How Middle East Countries Are Transitioning to Renewable Energy :
How Middle East Countries Are Transitioning to Renewable Energy
Today, multiple petroleum sites and vast oil reserves are found in the Middle East. However, the region is gradually embracing renewable energy in all its forms. Renewable energy s also known as clean energy. It is energy produced from sources like the sun and wind. Furthermore, this energy is naturally replenished and can never run out. Renewable energy is so important because users can renew it. Furthermore, it makes for an inexpensive way for a country to run its economy.
No doubt, the Middle East is a major marketer of petroleum products. However, the hike in the price of crude oil has made the transition to renewable sources paramount within the region. Policies by many countries in the region and contract awards to green energy companies evidence the Middle East’s adoption of renewable energy. For example, the Middle East Energy Transition reported in 2021 that there were no contract awards to oil and gas stations in the MENA. For renewable energy companies, about $2.8 billion was awarded to develop clean energy.
Three Ways Middle East Countries Are Transitioning to Renewable
Solar and wind power are the major renewable energy sources for this region as these two are constant. Hydrogen and fossil fuels are other renewable sources seen as part of the region’s foreseeable clean future.
Countries like Saudi Arabia, UAE, and Egypt are leading the region to adopt solar as renewable energy. They achieve this by launching billion-dollar projects to ground the use of clean energy. UAE is currently working on about four solar projects spread across the region. These projects contains over 4 million solar panels. Hence, making it one of the largest renewable projects in the world. Egypt aims to increase renewable energy share in electricity by 20% by the end of 2022. The country recently concluded it’s a solar park, helping the country realize its 2022 goal. For Saudi Arabia, its National Renewable Energy Programme has been working on six solar PVs. It aims to generate 58.7GW of renewable energy by 2030.
Like solar, the wind is a major source for the region to step up its renewable energy sources. According to GWEC Market Intelligence, Morocco installed 92MW of wind capacity in 2020. This is followed by Jordan (52MW), Iran (45MW), and Egypt (13MW). In addition, in 2020, Saudi Arabia launched its first wind farm installing about 99 turbines. These turbines are estimated to provide clean energy to over 70,000 households.

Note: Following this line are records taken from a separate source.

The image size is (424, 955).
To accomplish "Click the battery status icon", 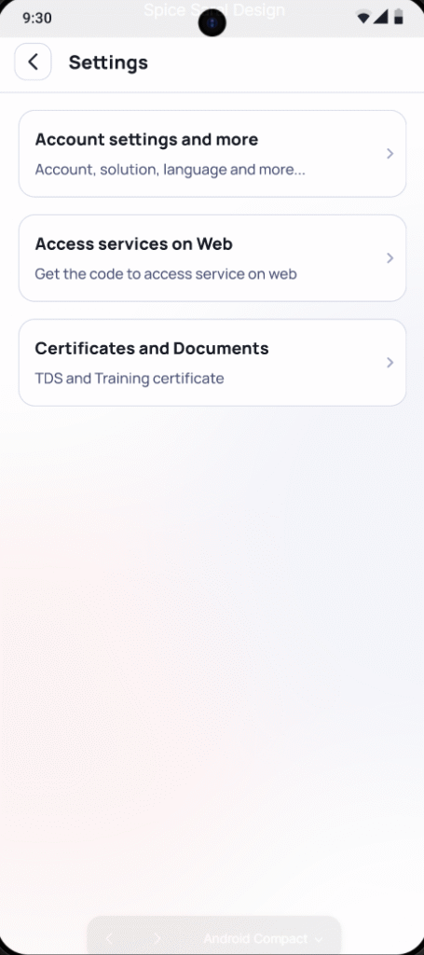I will (399, 17).
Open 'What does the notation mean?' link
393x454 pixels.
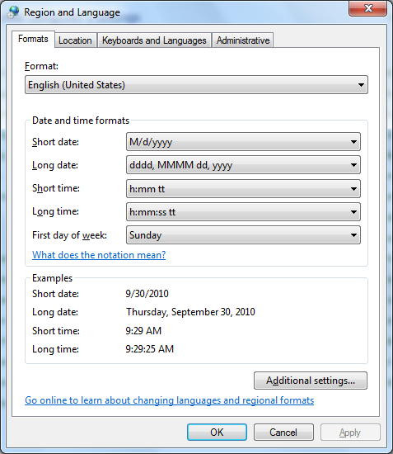(x=99, y=255)
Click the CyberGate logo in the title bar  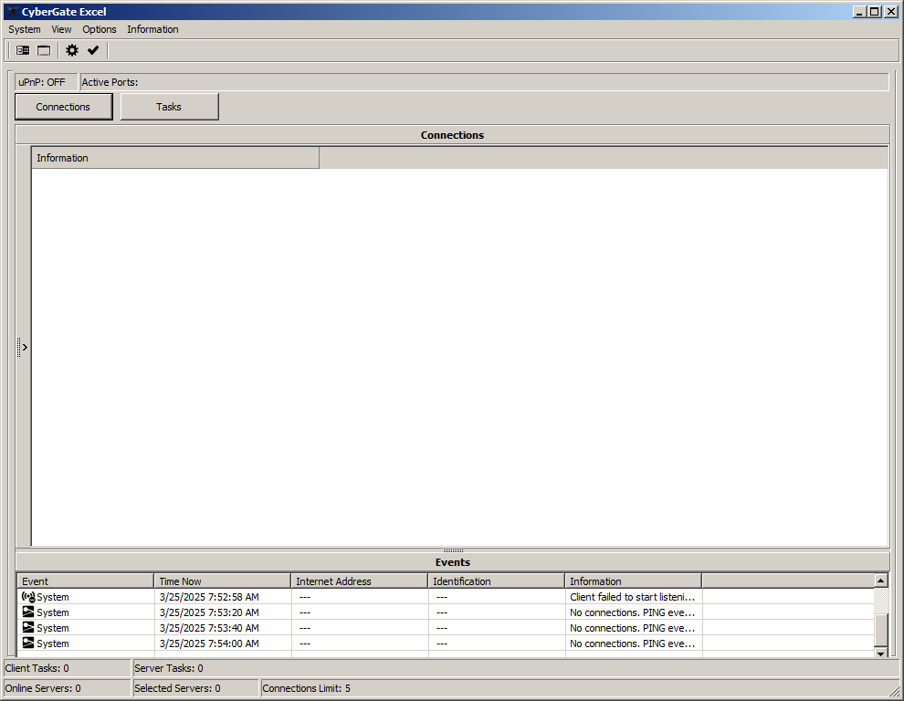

Hydrogen fuel is carbon-free and releases only water vapor. This makes it a popular renewable source in the region’s growing energy space. Over the past years, $42 billion has been invested in hydrogen projects. In Saudi Arabia, a hydrogen plant powered by Saudi-based Acwa power is in the works. The UAE has also launched a solar-powered green hydrogen plant estimated to produce 20.5kg of hydrogen. This is only one of the several hydrogen projects that the country is investing in. Hydrogen has become important for the MENA region because it can help decarbonize traditional oil-flared plants.
Renewable energy is a sustainable and greener way to produce power for any nation. The Middle East and its various laudable projects are at the forefront of the full assimilation of clean energy. However, with the ambition of the region to make clean energy over 50% of its energy source by 2050, countries can only meet the fast transition to renewable energy with structures that can achieve this aim.